++++ RECORDS PROVIDED

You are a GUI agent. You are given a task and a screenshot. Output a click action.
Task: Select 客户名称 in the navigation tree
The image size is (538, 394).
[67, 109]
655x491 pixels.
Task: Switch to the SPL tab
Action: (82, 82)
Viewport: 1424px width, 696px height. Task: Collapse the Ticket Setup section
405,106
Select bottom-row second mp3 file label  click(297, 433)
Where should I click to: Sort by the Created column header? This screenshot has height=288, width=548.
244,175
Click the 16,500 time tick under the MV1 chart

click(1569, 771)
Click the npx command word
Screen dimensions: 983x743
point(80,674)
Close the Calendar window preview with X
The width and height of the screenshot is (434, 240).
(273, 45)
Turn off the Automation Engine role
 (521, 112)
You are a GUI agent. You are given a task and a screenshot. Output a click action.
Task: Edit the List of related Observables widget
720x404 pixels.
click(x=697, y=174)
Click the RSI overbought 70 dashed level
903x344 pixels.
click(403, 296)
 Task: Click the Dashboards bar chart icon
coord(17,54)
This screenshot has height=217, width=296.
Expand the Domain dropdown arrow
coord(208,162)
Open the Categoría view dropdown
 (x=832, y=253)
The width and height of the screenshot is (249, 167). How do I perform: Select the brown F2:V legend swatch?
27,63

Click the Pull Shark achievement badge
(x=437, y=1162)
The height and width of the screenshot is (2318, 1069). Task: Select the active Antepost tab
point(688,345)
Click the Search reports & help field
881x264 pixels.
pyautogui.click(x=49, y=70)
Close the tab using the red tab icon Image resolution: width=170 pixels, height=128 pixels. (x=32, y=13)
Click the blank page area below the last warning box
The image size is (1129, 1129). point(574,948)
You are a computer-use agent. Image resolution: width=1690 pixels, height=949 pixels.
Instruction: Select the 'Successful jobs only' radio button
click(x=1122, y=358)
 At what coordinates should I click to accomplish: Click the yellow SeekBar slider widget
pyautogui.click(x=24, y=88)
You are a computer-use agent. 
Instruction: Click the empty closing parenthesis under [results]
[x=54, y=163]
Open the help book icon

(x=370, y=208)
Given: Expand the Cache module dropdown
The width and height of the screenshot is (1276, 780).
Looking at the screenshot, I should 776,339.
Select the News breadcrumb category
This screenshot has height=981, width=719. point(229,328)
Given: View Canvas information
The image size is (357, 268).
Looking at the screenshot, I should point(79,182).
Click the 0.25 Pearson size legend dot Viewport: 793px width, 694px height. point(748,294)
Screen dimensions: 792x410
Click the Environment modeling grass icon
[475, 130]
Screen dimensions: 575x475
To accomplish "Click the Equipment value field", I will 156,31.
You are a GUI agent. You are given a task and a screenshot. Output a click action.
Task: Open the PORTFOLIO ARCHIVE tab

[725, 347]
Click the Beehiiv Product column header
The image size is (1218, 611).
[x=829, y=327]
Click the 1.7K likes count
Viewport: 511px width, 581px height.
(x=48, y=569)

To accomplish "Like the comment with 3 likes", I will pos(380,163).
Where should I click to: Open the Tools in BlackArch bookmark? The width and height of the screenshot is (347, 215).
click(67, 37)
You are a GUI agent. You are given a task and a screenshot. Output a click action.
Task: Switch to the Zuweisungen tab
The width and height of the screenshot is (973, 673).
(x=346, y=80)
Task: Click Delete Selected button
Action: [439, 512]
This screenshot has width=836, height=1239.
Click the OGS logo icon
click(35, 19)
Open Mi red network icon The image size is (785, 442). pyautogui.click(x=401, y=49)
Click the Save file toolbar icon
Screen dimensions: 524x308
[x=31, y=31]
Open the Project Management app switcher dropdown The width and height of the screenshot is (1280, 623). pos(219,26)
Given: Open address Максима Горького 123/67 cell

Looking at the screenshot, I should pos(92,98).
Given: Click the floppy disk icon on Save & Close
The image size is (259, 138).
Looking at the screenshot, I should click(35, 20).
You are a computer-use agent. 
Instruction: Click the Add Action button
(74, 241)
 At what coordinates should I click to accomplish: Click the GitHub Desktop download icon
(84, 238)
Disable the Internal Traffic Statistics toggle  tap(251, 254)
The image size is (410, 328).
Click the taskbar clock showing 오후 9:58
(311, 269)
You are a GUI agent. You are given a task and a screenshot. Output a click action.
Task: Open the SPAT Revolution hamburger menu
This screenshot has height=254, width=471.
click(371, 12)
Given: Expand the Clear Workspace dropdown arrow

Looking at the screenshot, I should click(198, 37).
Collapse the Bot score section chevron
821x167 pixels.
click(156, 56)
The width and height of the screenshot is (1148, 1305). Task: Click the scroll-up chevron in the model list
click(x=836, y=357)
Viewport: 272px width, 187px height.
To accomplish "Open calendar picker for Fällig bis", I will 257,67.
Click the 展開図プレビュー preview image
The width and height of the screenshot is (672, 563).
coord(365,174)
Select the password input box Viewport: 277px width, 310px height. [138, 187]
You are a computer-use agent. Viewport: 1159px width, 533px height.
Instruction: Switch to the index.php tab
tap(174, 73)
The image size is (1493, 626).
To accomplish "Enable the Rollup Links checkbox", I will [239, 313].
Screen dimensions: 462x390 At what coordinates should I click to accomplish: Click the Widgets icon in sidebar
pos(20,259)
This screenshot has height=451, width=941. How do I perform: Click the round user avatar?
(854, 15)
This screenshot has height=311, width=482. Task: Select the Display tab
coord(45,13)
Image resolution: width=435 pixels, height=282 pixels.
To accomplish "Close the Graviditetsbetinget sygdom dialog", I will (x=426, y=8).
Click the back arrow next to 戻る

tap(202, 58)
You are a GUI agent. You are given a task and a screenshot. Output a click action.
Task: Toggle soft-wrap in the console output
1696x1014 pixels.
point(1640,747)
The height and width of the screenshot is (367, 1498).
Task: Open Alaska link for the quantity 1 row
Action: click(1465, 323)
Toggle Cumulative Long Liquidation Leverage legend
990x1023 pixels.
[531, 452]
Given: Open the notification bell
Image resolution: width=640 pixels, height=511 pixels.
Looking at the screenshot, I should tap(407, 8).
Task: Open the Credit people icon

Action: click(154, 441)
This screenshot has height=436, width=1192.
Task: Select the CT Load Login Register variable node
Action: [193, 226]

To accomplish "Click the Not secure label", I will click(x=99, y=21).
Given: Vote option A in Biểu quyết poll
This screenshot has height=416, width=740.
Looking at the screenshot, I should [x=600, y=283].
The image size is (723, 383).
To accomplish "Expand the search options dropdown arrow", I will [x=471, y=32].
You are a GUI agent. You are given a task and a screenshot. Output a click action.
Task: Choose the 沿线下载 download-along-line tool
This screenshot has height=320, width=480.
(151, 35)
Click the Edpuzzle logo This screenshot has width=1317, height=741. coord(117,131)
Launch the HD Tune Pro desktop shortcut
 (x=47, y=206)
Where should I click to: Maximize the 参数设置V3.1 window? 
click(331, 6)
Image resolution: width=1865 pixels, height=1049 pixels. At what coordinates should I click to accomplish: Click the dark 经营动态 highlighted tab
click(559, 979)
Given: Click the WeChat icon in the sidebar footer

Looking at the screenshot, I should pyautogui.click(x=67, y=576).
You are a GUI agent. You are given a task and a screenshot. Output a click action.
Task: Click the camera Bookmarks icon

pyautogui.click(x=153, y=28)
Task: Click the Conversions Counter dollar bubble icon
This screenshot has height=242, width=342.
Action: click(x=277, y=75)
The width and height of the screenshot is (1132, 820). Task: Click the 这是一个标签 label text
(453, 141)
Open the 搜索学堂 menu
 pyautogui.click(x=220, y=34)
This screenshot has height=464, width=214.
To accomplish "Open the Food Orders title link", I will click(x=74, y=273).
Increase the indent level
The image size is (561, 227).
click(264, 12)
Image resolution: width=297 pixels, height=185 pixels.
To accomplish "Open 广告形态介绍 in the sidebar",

++++++++

Reproduce every one of the lines above verbatim, from the first to the last.

You are a GUI agent. You are given a task and a screenshot. Output a click action.
Task: Select 客户名称 in the navigation tree
The image size is (538, 394).
[67, 109]
655x491 pixels.
Task: Switch to the SPL tab
Action: (82, 82)
Viewport: 1424px width, 696px height. Task: Collapse the Ticket Setup section
405,106
Select bottom-row second mp3 file label  click(297, 433)
Where should I click to: Sort by the Created column header? This screenshot has height=288, width=548.
244,175
Click the 16,500 time tick under the MV1 chart

click(1569, 771)
Click the npx command word
Screen dimensions: 983x743
point(80,674)
Close the Calendar window preview with X
The width and height of the screenshot is (434, 240).
(273, 45)
Turn off the Automation Engine role
 (521, 112)
You are a GUI agent. You are given a task and a screenshot. Output a click action.
Task: Edit the List of related Observables widget
720x404 pixels.
click(x=697, y=174)
Click the RSI overbought 70 dashed level
903x344 pixels.
click(403, 296)
 Task: Click the Dashboards bar chart icon
coord(17,54)
This screenshot has height=217, width=296.
Expand the Domain dropdown arrow
coord(208,162)
Open the Categoría view dropdown
 (x=832, y=253)
The width and height of the screenshot is (249, 167). How do I perform: Select the brown F2:V legend swatch?
27,63

Click the Pull Shark achievement badge
(x=437, y=1162)
The height and width of the screenshot is (2318, 1069). Task: Select the active Antepost tab
point(688,345)
Click the Search reports & help field
881x264 pixels.
pyautogui.click(x=49, y=70)
Close the tab using the red tab icon Image resolution: width=170 pixels, height=128 pixels. (x=32, y=13)
Click the blank page area below the last warning box
The image size is (1129, 1129). point(574,948)
You are a computer-use agent. Image resolution: width=1690 pixels, height=949 pixels.
Instruction: Select the 'Successful jobs only' radio button
click(x=1122, y=358)
 At what coordinates should I click to accomplish: Click the yellow SeekBar slider widget
pyautogui.click(x=24, y=88)
You are a computer-use agent. 
Instruction: Click the empty closing parenthesis under [results]
[x=54, y=163]
Open the help book icon

(x=370, y=208)
Given: Expand the Cache module dropdown
The width and height of the screenshot is (1276, 780).
Looking at the screenshot, I should 776,339.
Select the News breadcrumb category
This screenshot has height=981, width=719. point(229,328)
Given: View Canvas information
The image size is (357, 268).
Looking at the screenshot, I should point(79,182).
Click the 0.25 Pearson size legend dot Viewport: 793px width, 694px height. point(748,294)
Screen dimensions: 792x410
Click the Environment modeling grass icon
[475, 130]
Screen dimensions: 575x475
To accomplish "Click the Equipment value field", I will 156,31.
You are a GUI agent. You are given a task and a screenshot. Output a click action.
Task: Open the PORTFOLIO ARCHIVE tab

[725, 347]
Click the Beehiiv Product column header
The image size is (1218, 611).
[x=829, y=327]
Click the 1.7K likes count
Viewport: 511px width, 581px height.
(x=48, y=569)

To accomplish "Like the comment with 3 likes", I will pos(380,163).
Where should I click to: Open the Tools in BlackArch bookmark? The width and height of the screenshot is (347, 215).
click(67, 37)
You are a GUI agent. You are given a task and a screenshot. Output a click action.
Task: Switch to the Zuweisungen tab
The width and height of the screenshot is (973, 673).
(x=346, y=80)
Task: Click Delete Selected button
Action: [439, 512]
This screenshot has width=836, height=1239.
Click the OGS logo icon
click(35, 19)
Open Mi red network icon The image size is (785, 442). pyautogui.click(x=401, y=49)
Click the Save file toolbar icon
Screen dimensions: 524x308
[x=31, y=31]
Open the Project Management app switcher dropdown The width and height of the screenshot is (1280, 623). pos(219,26)
Given: Open address Максима Горького 123/67 cell

Looking at the screenshot, I should pos(92,98).
Given: Click the floppy disk icon on Save & Close
The image size is (259, 138).
Looking at the screenshot, I should click(35, 20).
You are a computer-use agent. 
Instruction: Click the Add Action button
(74, 241)
 At what coordinates should I click to accomplish: Click the GitHub Desktop download icon
(84, 238)
Disable the Internal Traffic Statistics toggle  tap(251, 254)
The image size is (410, 328).
Click the taskbar clock showing 오후 9:58
(311, 269)
You are a GUI agent. You are given a task and a screenshot. Output a click action.
Task: Open the SPAT Revolution hamburger menu
This screenshot has height=254, width=471.
click(371, 12)
Given: Expand the Clear Workspace dropdown arrow

Looking at the screenshot, I should click(198, 37).
Collapse the Bot score section chevron
821x167 pixels.
click(156, 56)
The width and height of the screenshot is (1148, 1305). Task: Click the scroll-up chevron in the model list
click(x=836, y=357)
Viewport: 272px width, 187px height.
To accomplish "Open calendar picker for Fällig bis", I will 257,67.
Click the 展開図プレビュー preview image
The width and height of the screenshot is (672, 563).
coord(365,174)
Select the password input box Viewport: 277px width, 310px height. [138, 187]
You are a computer-use agent. Viewport: 1159px width, 533px height.
Instruction: Switch to the index.php tab
tap(174, 73)
The image size is (1493, 626).
To accomplish "Enable the Rollup Links checkbox", I will [239, 313].
Screen dimensions: 462x390 At what coordinates should I click to accomplish: Click the Widgets icon in sidebar
pos(20,259)
This screenshot has height=451, width=941. How do I perform: Click the round user avatar?
(854, 15)
This screenshot has height=311, width=482. Task: Select the Display tab
coord(45,13)
Image resolution: width=435 pixels, height=282 pixels.
To accomplish "Close the Graviditetsbetinget sygdom dialog", I will (x=426, y=8).
Click the back arrow next to 戻る

tap(202, 58)
You are a GUI agent. You are given a task and a screenshot. Output a click action.
Task: Toggle soft-wrap in the console output
1696x1014 pixels.
point(1640,747)
The height and width of the screenshot is (367, 1498).
Task: Open Alaska link for the quantity 1 row
Action: click(1465, 323)
Toggle Cumulative Long Liquidation Leverage legend
990x1023 pixels.
[531, 452]
Given: Open the notification bell
Image resolution: width=640 pixels, height=511 pixels.
Looking at the screenshot, I should tap(407, 8).
Task: Open the Credit people icon

Action: click(154, 441)
This screenshot has height=436, width=1192.
Task: Select the CT Load Login Register variable node
Action: [193, 226]

To accomplish "Click the Not secure label", I will click(x=99, y=21).
Given: Vote option A in Biểu quyết poll
This screenshot has height=416, width=740.
Looking at the screenshot, I should [x=600, y=283].
The image size is (723, 383).
To accomplish "Expand the search options dropdown arrow", I will [x=471, y=32].
You are a GUI agent. You are given a task and a screenshot. Output a click action.
Task: Choose the 沿线下载 download-along-line tool
This screenshot has height=320, width=480.
(151, 35)
Click the Edpuzzle logo This screenshot has width=1317, height=741. coord(117,131)
Launch the HD Tune Pro desktop shortcut
 (x=47, y=206)
Where should I click to: Maximize the 参数设置V3.1 window? 
click(331, 6)
Image resolution: width=1865 pixels, height=1049 pixels. At what coordinates should I click to accomplish: Click the dark 经营动态 highlighted tab
click(559, 979)
Given: Click the WeChat icon in the sidebar footer

Looking at the screenshot, I should pyautogui.click(x=67, y=576).
You are a GUI agent. You are given a task and a screenshot. Output a click action.
Task: Click the camera Bookmarks icon

pyautogui.click(x=153, y=28)
Task: Click the Conversions Counter dollar bubble icon
This screenshot has height=242, width=342.
Action: click(x=277, y=75)
The width and height of the screenshot is (1132, 820). Task: Click the 这是一个标签 label text
(453, 141)
Open the 搜索学堂 menu
 pyautogui.click(x=220, y=34)
This screenshot has height=464, width=214.
To accomplish "Open the Food Orders title link", I will click(x=74, y=273).
Increase the indent level
The image size is (561, 227).
click(264, 12)
Image resolution: width=297 pixels, height=185 pixels.
To accomplish "Open 广告形态介绍 in the sidebar",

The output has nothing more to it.